Reagan tied Republicans to white Christians
Now the party is trapped with a passionate base that is out of touch with the rest of America, writes Steven Gillon
Read the full article in the Washington Post
GOP leaders and the conservative media ecosystem have spent the last few weeks focused on inflaming the culture wars. They’ve railed against the decision to stop publishing six Dr. Seuss books, falsely claiming that the childhood classics have fallen victim to liberal cancel culture, and complained about changes to the Potato Head line of toys.
Simultaneously, Republican state lawmakers have continued waging a war on democracy, passing new laws that would eliminate vote-by-mail and early voting programs that were popular with Democrats in 2020, especially among minority communities. According to the Brennan Center for Justice, Republican lawmakers have introduced more than 165 bills in 33 states to limit ballot access.

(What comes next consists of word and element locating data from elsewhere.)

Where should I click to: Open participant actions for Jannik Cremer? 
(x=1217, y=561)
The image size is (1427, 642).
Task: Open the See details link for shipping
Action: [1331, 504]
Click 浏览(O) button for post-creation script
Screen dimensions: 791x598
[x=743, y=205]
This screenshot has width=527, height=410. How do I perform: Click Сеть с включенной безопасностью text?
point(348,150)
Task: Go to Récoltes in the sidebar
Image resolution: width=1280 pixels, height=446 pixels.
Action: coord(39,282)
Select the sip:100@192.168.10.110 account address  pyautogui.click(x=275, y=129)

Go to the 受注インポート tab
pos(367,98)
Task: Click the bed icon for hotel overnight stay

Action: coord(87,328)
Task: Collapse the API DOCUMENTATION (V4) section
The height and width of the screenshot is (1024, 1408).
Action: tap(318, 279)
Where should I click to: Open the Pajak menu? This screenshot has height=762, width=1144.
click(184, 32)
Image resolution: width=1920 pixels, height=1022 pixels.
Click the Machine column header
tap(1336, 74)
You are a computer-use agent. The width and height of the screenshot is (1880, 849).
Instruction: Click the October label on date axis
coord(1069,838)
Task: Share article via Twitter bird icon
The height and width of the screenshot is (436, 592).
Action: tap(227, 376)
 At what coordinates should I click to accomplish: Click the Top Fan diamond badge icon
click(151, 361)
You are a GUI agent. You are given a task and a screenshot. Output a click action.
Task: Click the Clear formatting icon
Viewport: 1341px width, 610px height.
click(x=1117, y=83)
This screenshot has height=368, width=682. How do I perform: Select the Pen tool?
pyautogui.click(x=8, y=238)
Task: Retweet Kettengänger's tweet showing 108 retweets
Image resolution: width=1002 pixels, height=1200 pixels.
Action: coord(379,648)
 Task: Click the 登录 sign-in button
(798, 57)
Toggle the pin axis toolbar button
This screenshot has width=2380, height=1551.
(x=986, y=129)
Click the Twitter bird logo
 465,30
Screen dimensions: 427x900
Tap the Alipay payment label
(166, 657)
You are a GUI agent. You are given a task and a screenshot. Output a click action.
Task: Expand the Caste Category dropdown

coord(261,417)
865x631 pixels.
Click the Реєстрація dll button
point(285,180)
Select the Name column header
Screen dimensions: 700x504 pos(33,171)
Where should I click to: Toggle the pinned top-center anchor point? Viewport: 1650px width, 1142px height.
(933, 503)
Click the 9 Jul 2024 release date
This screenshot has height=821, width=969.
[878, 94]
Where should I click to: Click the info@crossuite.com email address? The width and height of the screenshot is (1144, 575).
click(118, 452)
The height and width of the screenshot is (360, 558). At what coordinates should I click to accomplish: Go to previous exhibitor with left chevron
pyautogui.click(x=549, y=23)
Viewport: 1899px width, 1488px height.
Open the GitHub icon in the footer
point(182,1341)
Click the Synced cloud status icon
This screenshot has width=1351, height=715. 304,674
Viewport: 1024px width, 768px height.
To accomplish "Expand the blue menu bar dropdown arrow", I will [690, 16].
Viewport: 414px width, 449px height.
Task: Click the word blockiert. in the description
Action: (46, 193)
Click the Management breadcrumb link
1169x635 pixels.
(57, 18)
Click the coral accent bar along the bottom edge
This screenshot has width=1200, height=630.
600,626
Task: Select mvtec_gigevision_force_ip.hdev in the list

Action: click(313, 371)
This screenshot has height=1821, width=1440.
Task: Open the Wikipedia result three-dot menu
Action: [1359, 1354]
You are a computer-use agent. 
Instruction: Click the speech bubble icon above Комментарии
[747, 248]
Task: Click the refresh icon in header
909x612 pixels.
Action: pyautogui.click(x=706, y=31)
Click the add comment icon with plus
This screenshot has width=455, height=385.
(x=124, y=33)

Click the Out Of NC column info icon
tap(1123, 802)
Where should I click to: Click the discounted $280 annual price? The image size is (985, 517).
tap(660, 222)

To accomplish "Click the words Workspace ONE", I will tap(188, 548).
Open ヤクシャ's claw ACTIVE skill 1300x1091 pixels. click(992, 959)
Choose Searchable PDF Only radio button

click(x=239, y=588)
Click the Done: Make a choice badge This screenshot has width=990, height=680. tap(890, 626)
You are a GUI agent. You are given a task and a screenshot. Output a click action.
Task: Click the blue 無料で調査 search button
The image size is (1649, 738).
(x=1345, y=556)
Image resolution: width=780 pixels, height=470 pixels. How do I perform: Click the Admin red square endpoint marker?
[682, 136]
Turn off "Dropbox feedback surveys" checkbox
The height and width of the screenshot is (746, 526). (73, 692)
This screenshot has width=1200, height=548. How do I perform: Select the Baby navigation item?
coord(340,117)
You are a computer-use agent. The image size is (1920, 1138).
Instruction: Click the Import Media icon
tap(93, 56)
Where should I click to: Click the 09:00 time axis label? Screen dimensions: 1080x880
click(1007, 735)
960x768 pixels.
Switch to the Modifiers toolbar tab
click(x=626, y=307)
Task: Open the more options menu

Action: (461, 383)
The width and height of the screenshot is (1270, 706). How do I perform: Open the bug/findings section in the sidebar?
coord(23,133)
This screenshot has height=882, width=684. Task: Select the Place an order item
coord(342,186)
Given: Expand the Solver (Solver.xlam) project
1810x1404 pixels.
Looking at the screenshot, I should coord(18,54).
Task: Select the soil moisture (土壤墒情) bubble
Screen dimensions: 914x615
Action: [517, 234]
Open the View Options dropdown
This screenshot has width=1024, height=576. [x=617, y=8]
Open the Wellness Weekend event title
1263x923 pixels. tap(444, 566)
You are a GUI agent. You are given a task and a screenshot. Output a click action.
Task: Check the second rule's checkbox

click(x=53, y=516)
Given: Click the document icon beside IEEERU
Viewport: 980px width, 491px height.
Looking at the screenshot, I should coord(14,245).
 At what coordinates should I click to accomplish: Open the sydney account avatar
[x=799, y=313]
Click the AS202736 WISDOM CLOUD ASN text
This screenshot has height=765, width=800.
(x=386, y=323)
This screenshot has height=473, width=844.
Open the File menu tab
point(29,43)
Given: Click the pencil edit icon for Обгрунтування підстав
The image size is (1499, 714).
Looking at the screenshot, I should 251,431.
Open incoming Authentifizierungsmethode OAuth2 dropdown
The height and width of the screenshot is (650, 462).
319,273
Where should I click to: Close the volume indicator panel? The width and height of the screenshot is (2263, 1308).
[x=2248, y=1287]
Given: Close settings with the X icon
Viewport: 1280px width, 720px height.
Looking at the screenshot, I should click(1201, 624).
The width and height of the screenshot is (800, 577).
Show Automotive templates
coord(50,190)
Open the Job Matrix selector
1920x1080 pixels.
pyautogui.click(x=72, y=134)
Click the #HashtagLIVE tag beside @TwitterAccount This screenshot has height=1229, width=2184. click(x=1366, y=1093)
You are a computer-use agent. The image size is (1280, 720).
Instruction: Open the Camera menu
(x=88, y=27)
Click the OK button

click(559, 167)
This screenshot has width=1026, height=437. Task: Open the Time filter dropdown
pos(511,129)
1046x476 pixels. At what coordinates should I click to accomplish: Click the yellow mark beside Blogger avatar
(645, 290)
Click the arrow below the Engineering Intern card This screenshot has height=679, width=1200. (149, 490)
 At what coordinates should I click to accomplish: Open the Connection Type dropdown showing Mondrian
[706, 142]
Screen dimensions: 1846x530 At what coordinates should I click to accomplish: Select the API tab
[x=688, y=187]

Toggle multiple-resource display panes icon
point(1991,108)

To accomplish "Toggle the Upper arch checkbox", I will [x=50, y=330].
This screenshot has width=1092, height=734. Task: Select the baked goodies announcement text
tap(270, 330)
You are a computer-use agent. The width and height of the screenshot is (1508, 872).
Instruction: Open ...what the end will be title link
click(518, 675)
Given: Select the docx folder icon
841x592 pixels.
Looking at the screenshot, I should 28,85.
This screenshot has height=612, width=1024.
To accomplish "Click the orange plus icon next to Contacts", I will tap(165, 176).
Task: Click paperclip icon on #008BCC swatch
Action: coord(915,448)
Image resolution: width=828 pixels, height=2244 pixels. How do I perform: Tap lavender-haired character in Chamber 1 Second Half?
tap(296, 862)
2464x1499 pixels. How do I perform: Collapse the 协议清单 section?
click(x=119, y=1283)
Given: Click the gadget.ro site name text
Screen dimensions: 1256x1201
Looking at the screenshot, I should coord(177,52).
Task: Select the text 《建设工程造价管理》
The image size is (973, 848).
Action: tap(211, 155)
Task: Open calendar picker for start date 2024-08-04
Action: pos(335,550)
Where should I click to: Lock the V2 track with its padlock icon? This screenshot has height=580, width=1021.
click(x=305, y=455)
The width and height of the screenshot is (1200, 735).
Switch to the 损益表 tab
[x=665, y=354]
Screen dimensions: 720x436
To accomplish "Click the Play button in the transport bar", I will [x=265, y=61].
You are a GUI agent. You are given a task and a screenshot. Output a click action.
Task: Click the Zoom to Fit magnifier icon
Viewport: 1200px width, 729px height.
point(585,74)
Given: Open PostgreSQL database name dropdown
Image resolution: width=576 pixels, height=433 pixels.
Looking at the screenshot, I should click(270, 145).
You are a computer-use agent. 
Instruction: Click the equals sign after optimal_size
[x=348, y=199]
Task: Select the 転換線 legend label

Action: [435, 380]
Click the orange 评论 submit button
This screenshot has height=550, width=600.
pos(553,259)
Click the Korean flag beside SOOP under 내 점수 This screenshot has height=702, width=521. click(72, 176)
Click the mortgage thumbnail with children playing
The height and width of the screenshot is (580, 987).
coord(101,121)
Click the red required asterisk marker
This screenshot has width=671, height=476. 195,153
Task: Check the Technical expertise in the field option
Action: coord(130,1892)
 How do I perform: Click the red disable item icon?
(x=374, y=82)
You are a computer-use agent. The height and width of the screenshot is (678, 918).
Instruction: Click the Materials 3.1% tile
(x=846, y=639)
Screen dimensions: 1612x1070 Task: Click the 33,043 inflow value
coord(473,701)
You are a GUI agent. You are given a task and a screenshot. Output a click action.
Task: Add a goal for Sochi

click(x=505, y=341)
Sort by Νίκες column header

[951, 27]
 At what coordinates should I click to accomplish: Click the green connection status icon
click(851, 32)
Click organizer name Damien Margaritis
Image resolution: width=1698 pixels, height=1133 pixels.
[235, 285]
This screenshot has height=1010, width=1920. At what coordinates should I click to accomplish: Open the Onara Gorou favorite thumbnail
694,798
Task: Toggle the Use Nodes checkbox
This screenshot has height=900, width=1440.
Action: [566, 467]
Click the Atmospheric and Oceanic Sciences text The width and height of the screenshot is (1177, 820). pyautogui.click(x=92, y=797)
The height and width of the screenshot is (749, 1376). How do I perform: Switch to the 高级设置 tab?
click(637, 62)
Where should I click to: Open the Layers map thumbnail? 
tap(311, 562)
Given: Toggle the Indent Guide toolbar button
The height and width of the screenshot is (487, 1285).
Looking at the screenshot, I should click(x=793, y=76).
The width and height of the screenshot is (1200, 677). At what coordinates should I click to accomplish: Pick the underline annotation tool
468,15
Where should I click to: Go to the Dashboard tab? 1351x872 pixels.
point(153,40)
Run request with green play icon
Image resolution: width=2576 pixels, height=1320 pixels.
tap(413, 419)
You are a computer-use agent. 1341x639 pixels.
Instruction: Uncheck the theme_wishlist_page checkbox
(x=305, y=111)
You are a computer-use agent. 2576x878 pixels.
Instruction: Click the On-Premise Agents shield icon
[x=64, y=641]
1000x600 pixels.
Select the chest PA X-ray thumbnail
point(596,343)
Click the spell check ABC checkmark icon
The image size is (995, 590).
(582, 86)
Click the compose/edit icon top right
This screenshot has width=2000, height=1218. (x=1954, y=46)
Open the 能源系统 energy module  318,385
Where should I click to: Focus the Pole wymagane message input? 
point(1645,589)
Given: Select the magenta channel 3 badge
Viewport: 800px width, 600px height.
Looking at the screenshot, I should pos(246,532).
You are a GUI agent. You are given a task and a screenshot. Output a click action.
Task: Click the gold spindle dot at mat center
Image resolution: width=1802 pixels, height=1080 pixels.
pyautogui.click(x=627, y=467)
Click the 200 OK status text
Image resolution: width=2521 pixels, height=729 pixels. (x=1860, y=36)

On the surface, these topics seem disconnected, but in reality, they share a crucial commonality that shapes today’s Republican Party—one that dates back to the 1984 Republican National Convention held in Dallas. It was there that Republicans cemented an alliance with evangelical white Protestants, in the process creating a demographic and generational time bomb that is now exploding in their face.
White Protestant evangelicals had voted for Jimmy Carter in 1976—the first “born again” president—helping him narrowly capture the White House. But disillusioned over his handling of abortion, the Equal Rights Amendment and the tax exemptions for white religious schools, they had switched their allegiance to Ronald Reagan in 1980.